*INSTRUCTIONS TO FOLLOW*:
Nothing but the lines from the one with "You are a computer-use agent." through the final line of the entries should appear in the answer, copied exactly and without pictures.

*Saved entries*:
════════════════════
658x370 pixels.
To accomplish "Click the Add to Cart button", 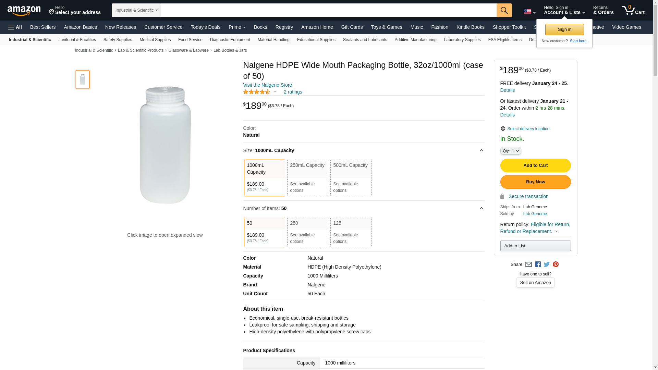I will (535, 165).
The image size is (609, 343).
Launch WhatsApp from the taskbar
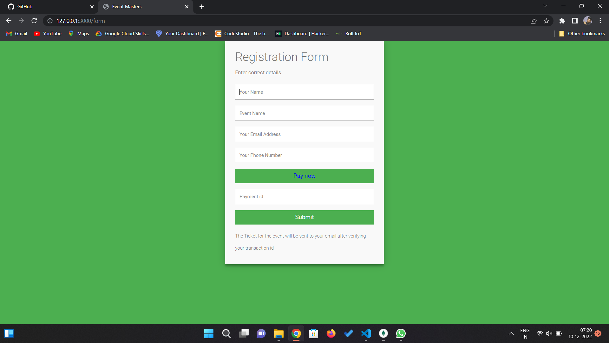pos(400,333)
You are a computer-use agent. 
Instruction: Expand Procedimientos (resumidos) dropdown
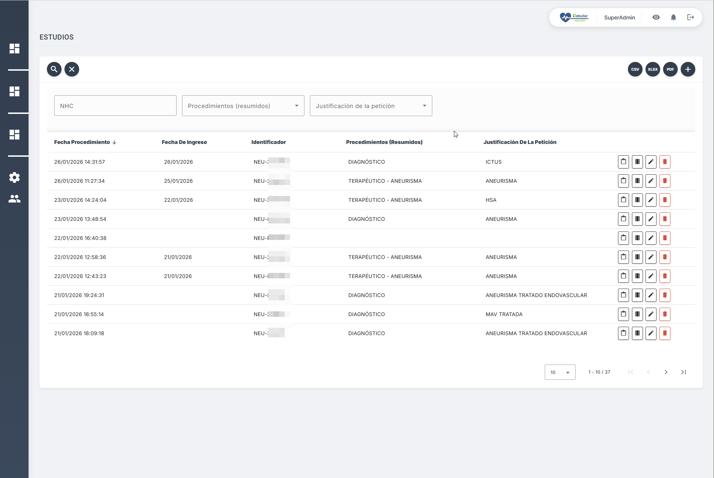[x=243, y=106]
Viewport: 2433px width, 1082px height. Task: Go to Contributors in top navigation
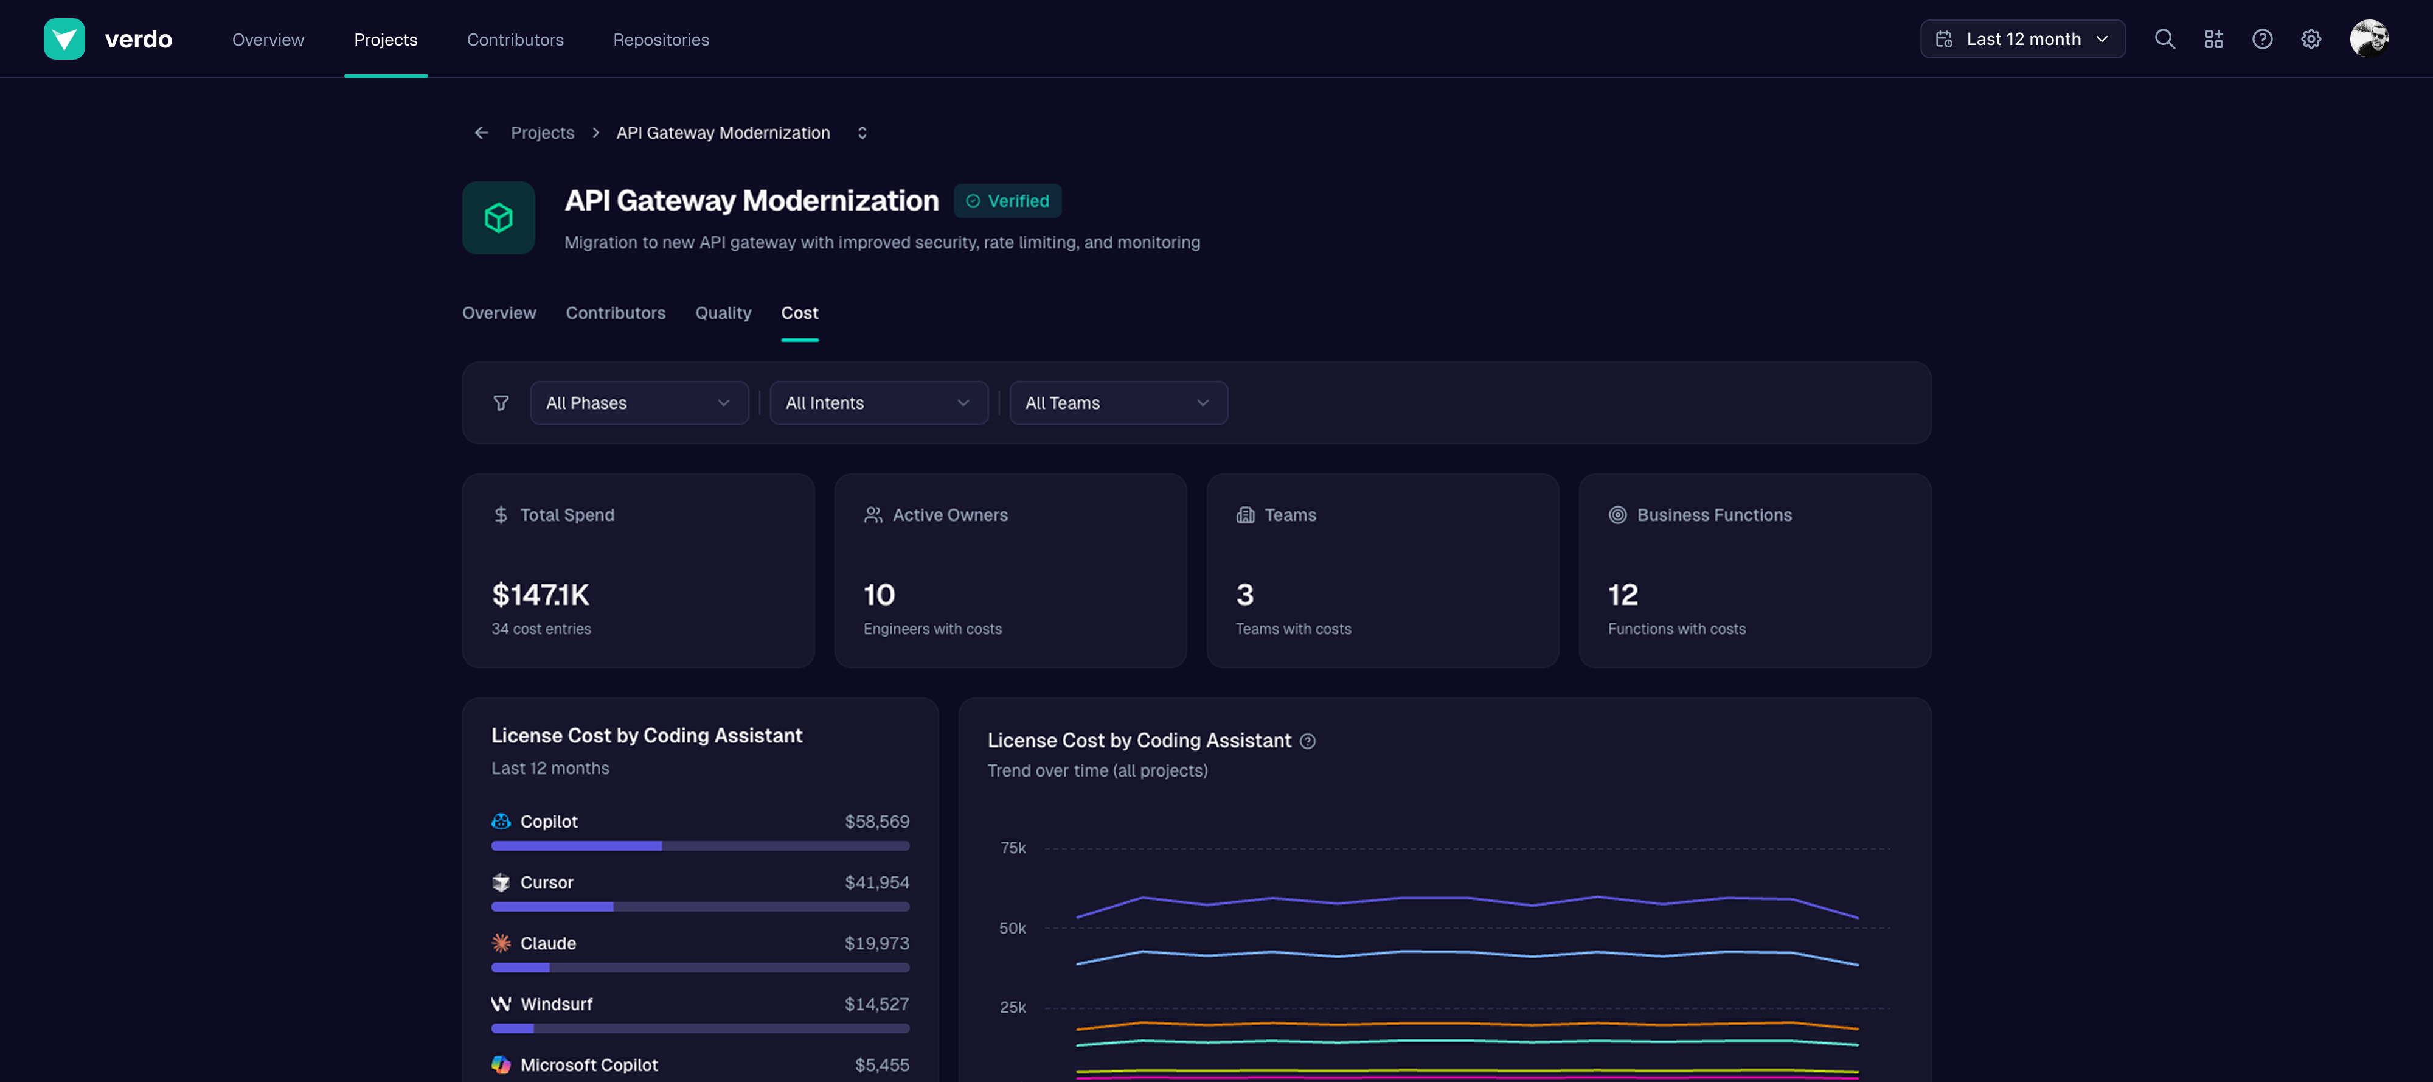tap(515, 40)
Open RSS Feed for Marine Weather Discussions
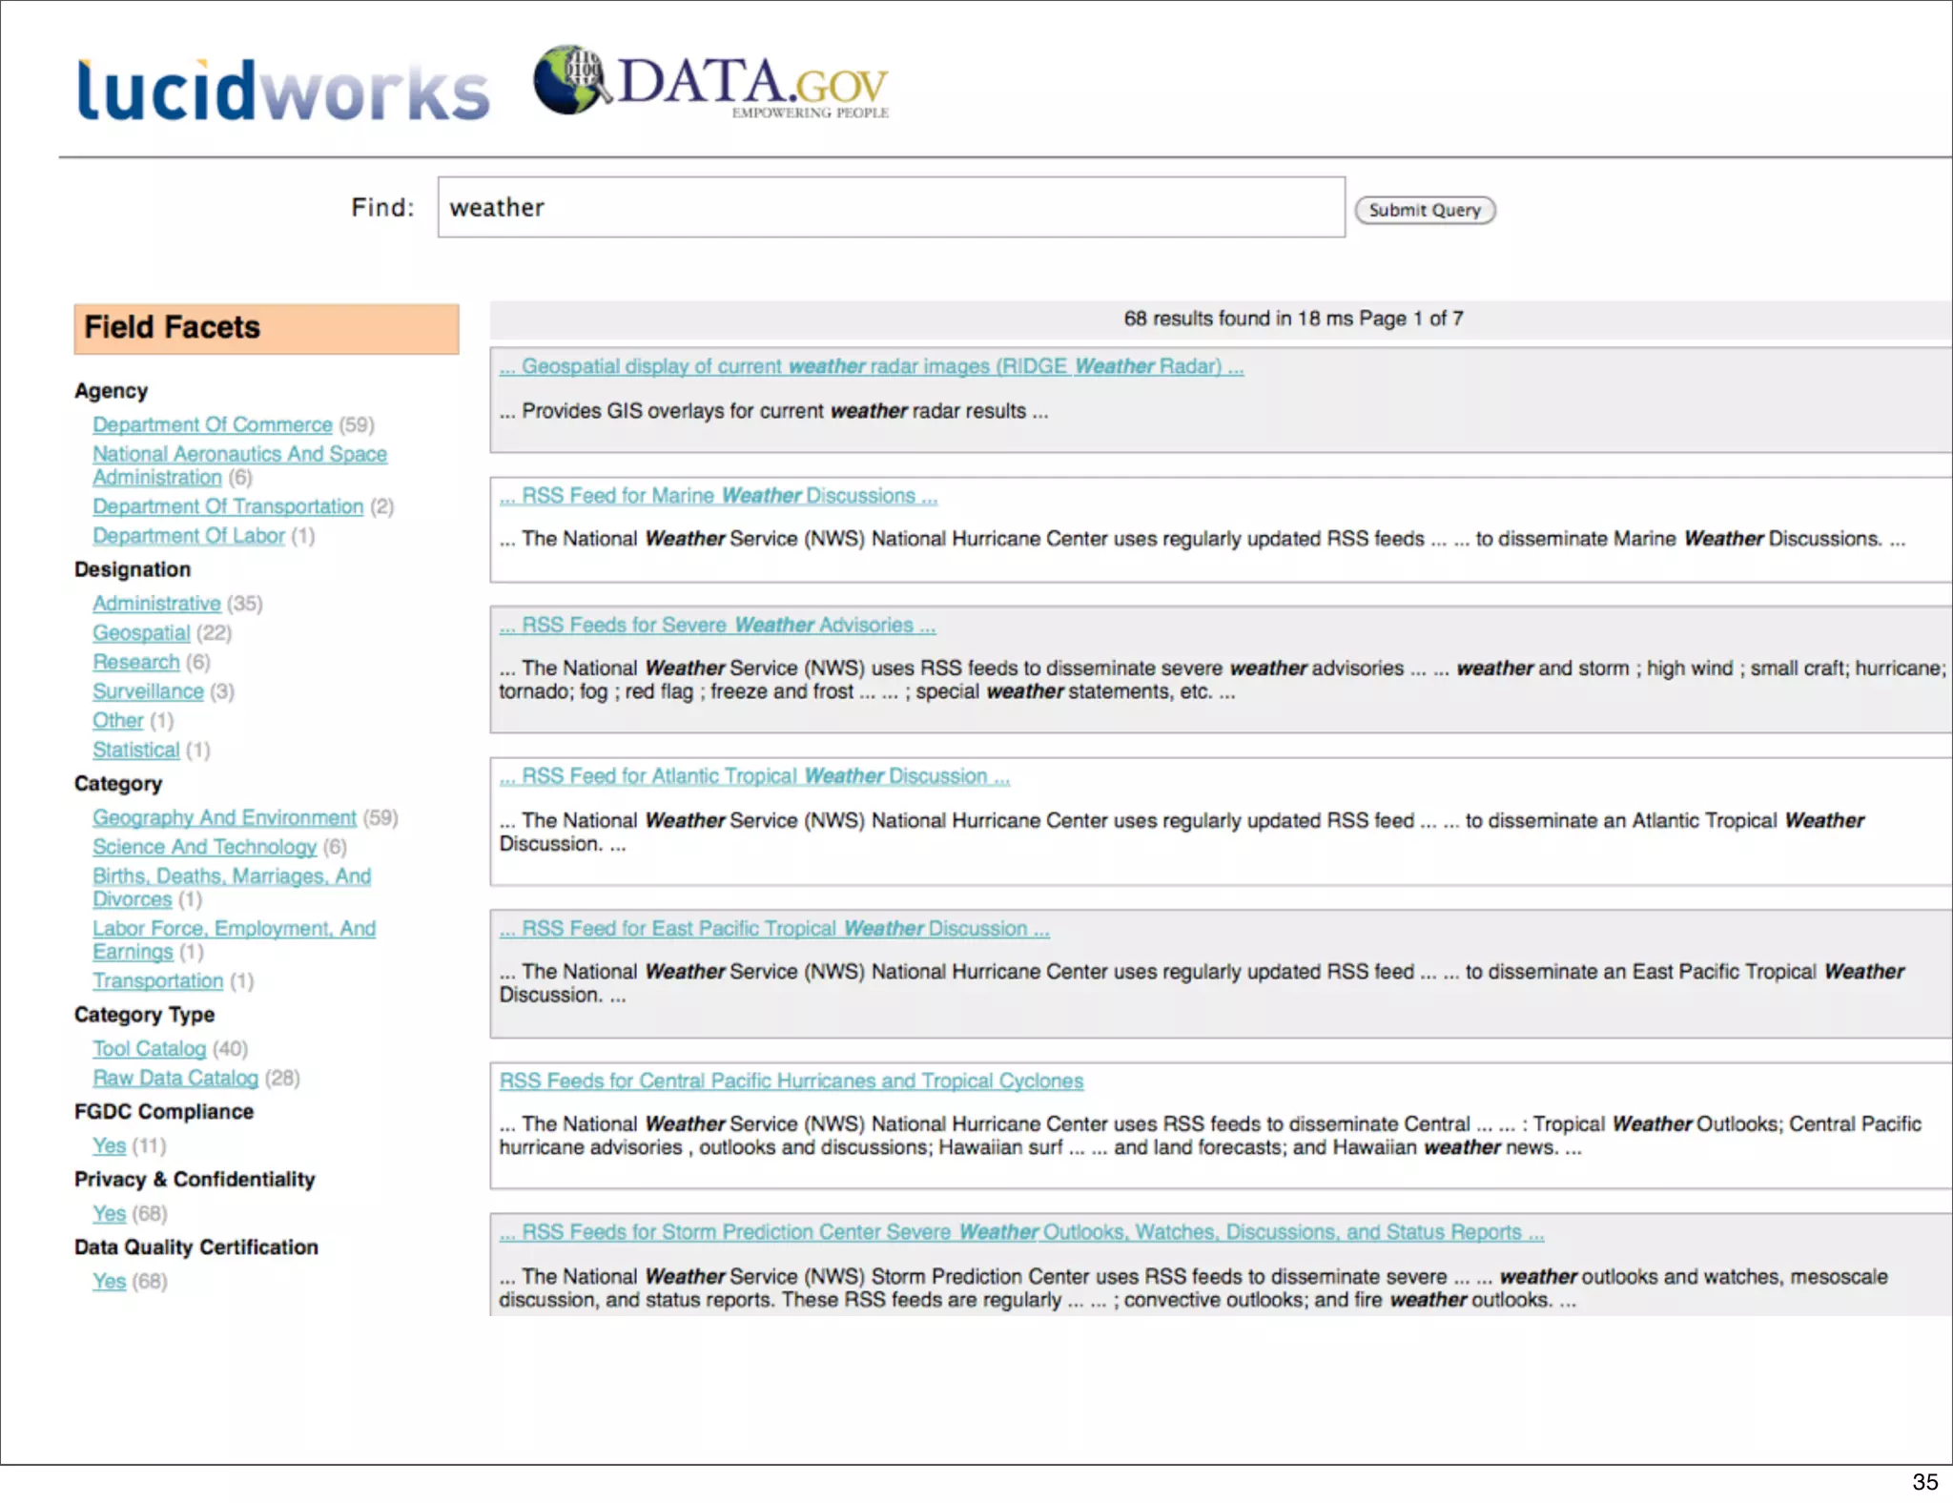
════════════════════
*YOUR SOLUTION*:
You are a computer-use agent. 
Instruction: Expand Procedimientos (resumidos) dropdown
[x=243, y=106]
Viewport: 2433px width, 1082px height. Task: Go to Contributors in top navigation
tap(515, 40)
Open RSS Feed for Marine Weather Discussions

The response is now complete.